* [TRAVAIL DEMANDÉ]
Citez mot pour mot, dans le texte sur la Cour pénale internationale et la souveraineté, tout le passage qui s'étend de « Le Conseil constitutionnel juge » jusqu'à « qui posent problème. ».

Le Conseil constitutionnel juge ces dispositions conformes, car elles "fixent limitativement et objectivement les hypothèses dans lesquelles la Cour pénale internationale pourra se déclarer compétente" (32ème considérant). Paradoxalement, il semble que ce soit une certaine subjectivité de l'appréciation du comportement de l'Etat qui, selon le Conseil constitutionnel, révèle une atteinte à la souveraineté. En effet, bien que le Conseil constitutionnel ne vise pas les articles 17 et 20 en particulier, ce sont les conséquences potentielles de ceux-ci qui posent problème.

2. Une atteinte potentielle à la souveraineté : amnistie et prescription

Certaines règles en droit français permettent de protéger une personne pour des faits condamnables par la CPI. Il s'agit des règles relatives aux prescriptions et au droit de grâce.

* [DOCUMENTS FOURNIS]

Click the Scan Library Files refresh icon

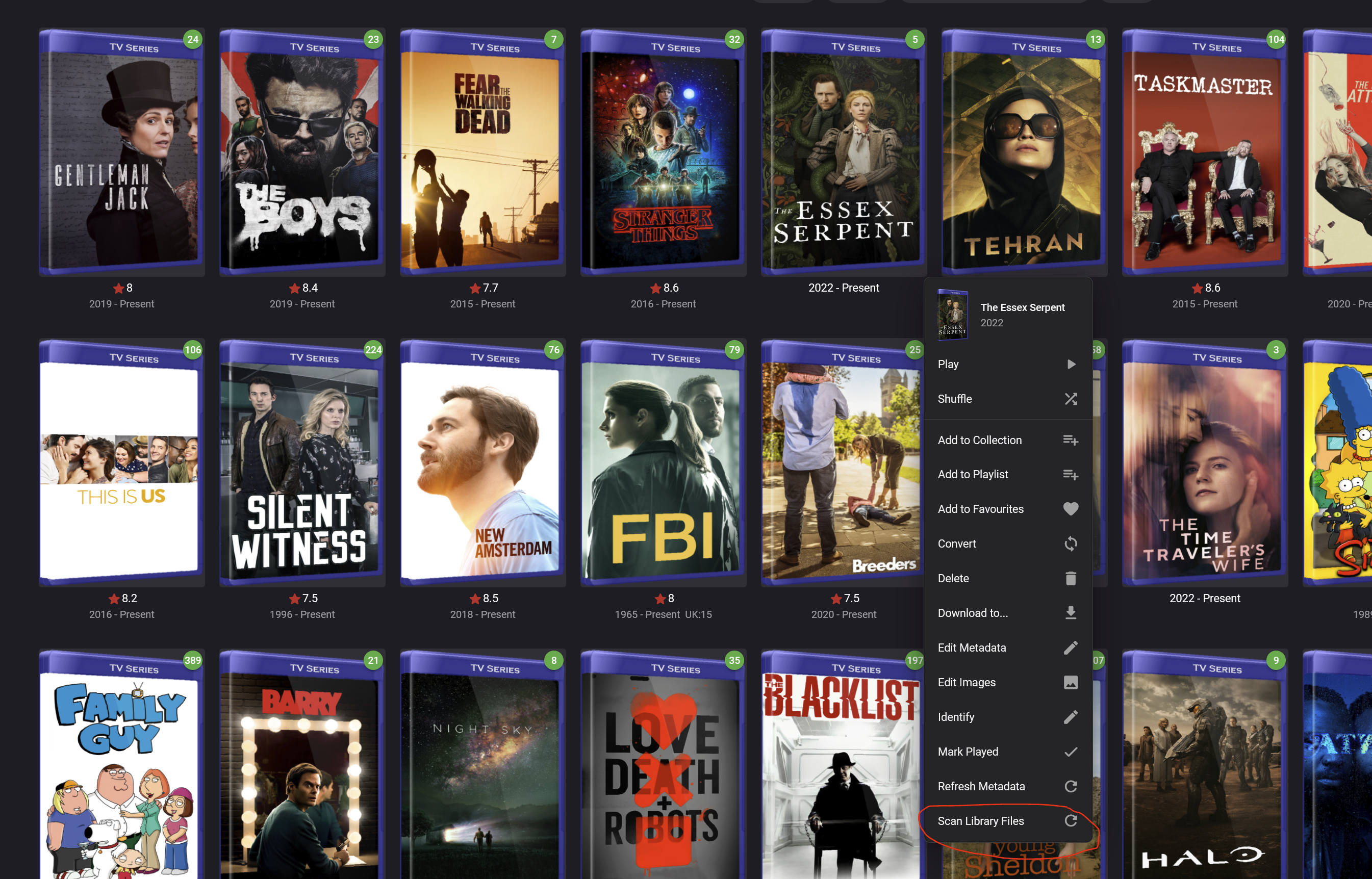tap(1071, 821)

---

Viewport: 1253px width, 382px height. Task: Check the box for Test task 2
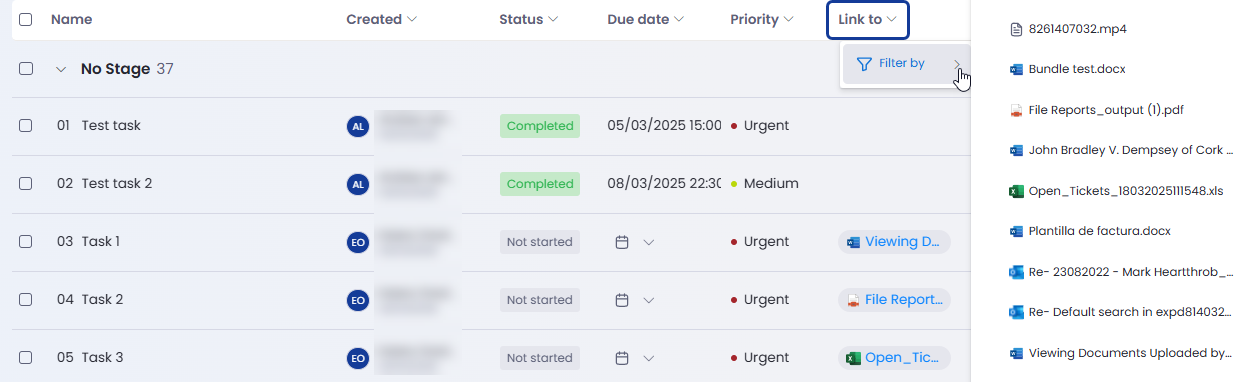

==

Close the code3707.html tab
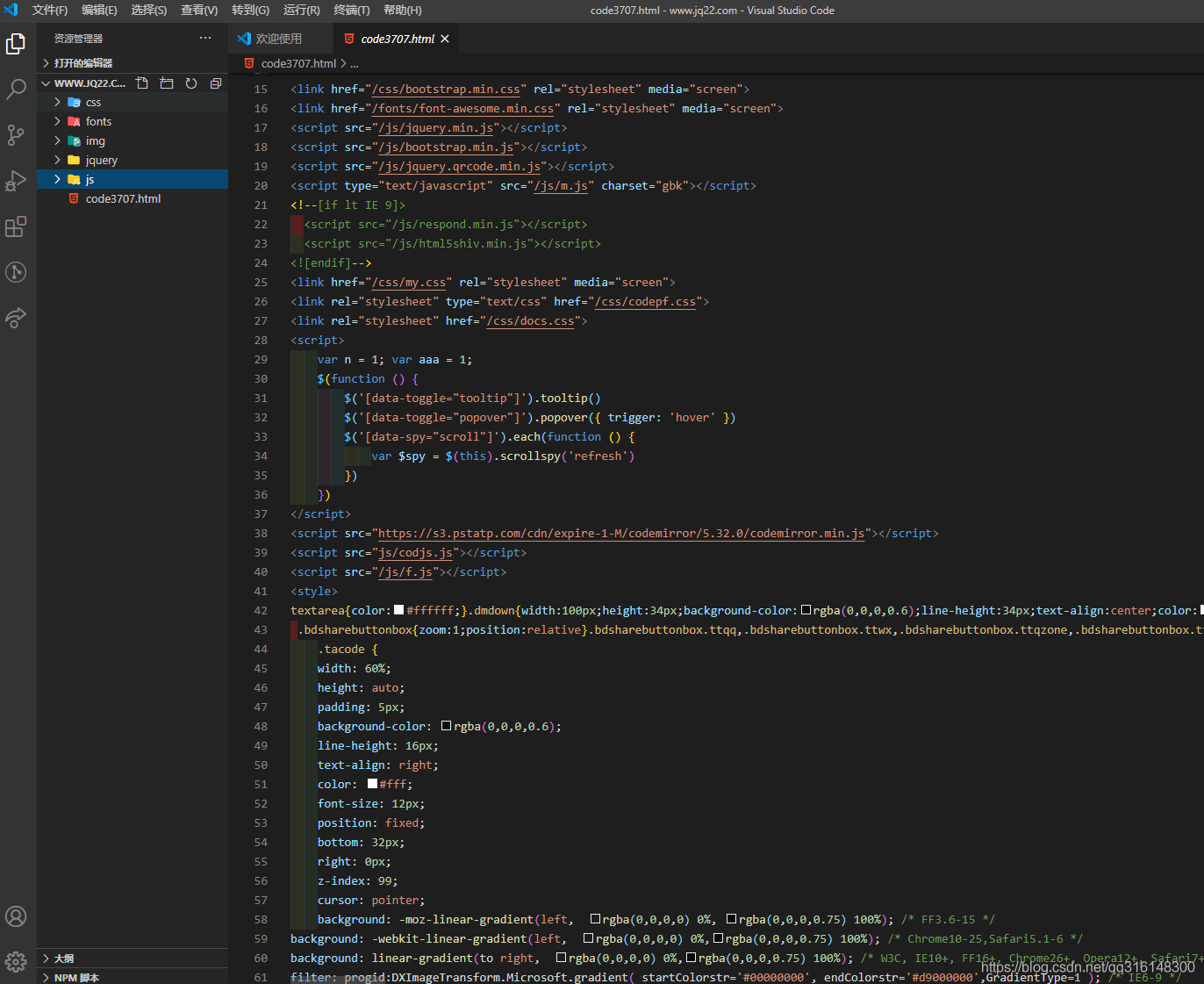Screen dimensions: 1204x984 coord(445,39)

* [RÉPONSE PROPOSÉE]
Le Conseil constitutionnel juge ces dispositions conformes, car elles "fixent limitativement et objectivement les hypothèses dans lesquelles la Cour pénale internationale pourra se déclarer compétente" (32ème considérant). Paradoxalement, il semble que ce soit une certaine subjectivité de l'appréciation du comportement de l'Etat qui, selon le Conseil constitutionnel, révèle une atteinte à la souveraineté. En effet, bien que le Conseil constitutionnel ne vise pas les articles 17 et 20 en particulier, ce sont les conséquences potentielles de ceux-ci qui posent problème.